Die Veranstaltung in der Casa Capitão am 21. März stand unter dem Motto "Das Schweigen brechen, dem Lärm begegnen und den eigenen Standort einnehmen" und widmete sich der Rückeroberung von Erzählungen. Beide Referenten sprachen über ihre Wege und die Wirkung ihrer Plattformen. José Rui Rosário ist Mitbegründer von O Lado Negro da Força, einem Safe Space für Schwarze Portugiesen, Migrant:innen und rassifizierte Menschen, sowie der antirassistischen Initiative Kilombo.

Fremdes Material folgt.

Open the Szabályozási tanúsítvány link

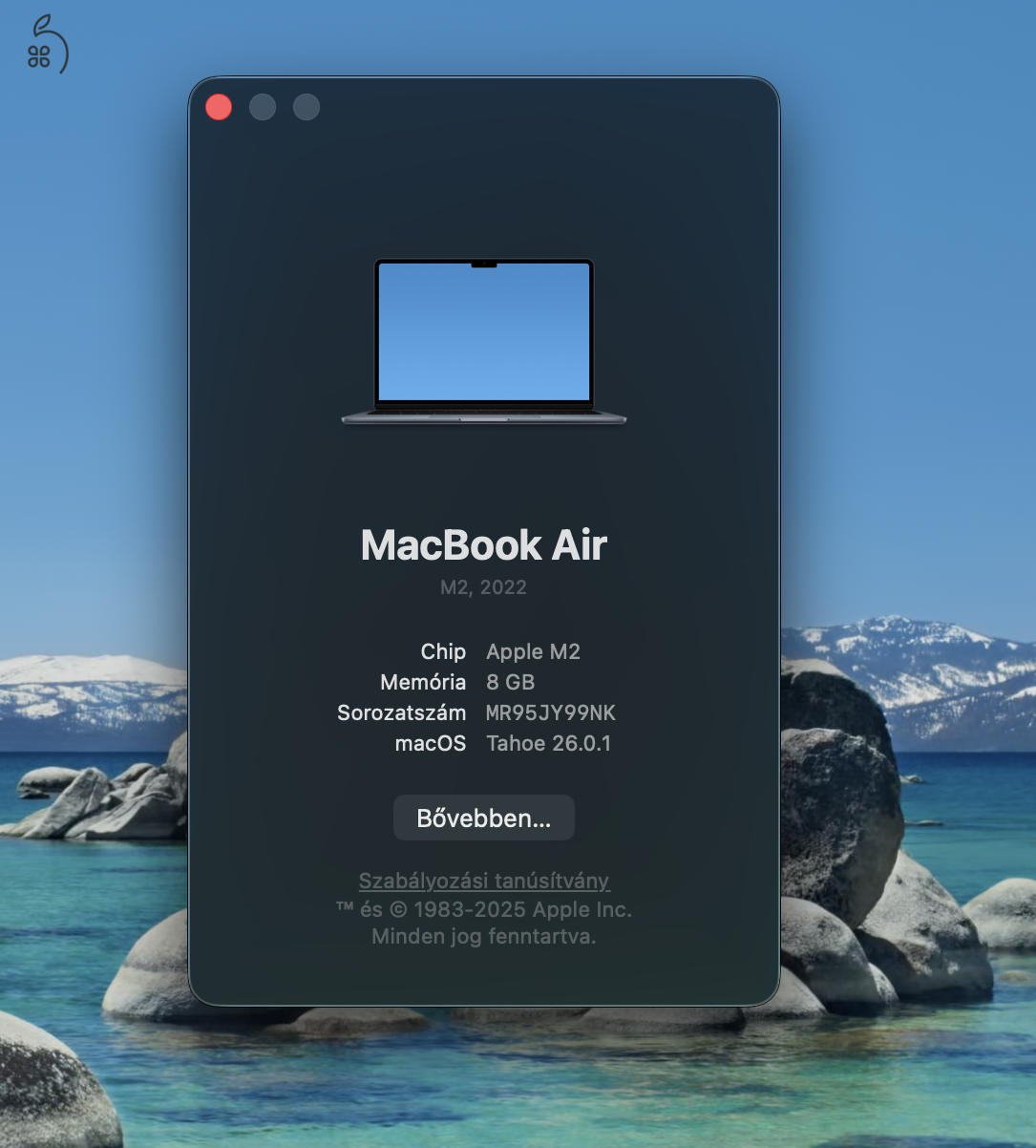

Aufgewachsen in einem Haushalt, in dem seine Mutter ausschließlich Kapverdisches Kreolisch sprach, erlebte er Sprache als Kampf und zugleich als Akt des Widerstands. Heute beschreibt er das offene Sprechen über Rassismus als langfristigen Prozess – eher ein Marathon als ein Sprint. Seine Hoffnung ruht auf den kommenden Generationen, darunter auch seinen eigenen Kindern, die den Kampf für Veränderung weiterführen werden.
Justino Sacalumbos Podcast O Despertador beleuchtet Fragen und Perspektiven, die in der öffentlichen Debatte oft ignoriert werden. Stolz trägt er seinen afrikanischen Akzent als Ausdruck seiner Identität und Kultur – eine Haltung, die er erst entwickelte, nachdem er einen Job verlassen hatte, in dem man ihn drängte, seine angolanische Aussprache zu unterdrücken. Beide Schöpfer sind sich einig: Das Bewusstsein für geteilte Erfahrungen kann lebensverändernd, ja sogar lebensrettend sein.
Die Veranstaltung zeigte, wie Erzählungen Leben verändern und Solidarität stiften können. Die Projekte von José Rui und Justino geben jenen eine Stimme, die sonst an den Rand gedrängt werden. Ihre Arbeit setzt sich unermüdlich für mehr Sichtbarkeit und Gerechtigkeit in den schwarzen Communities Portugals ein.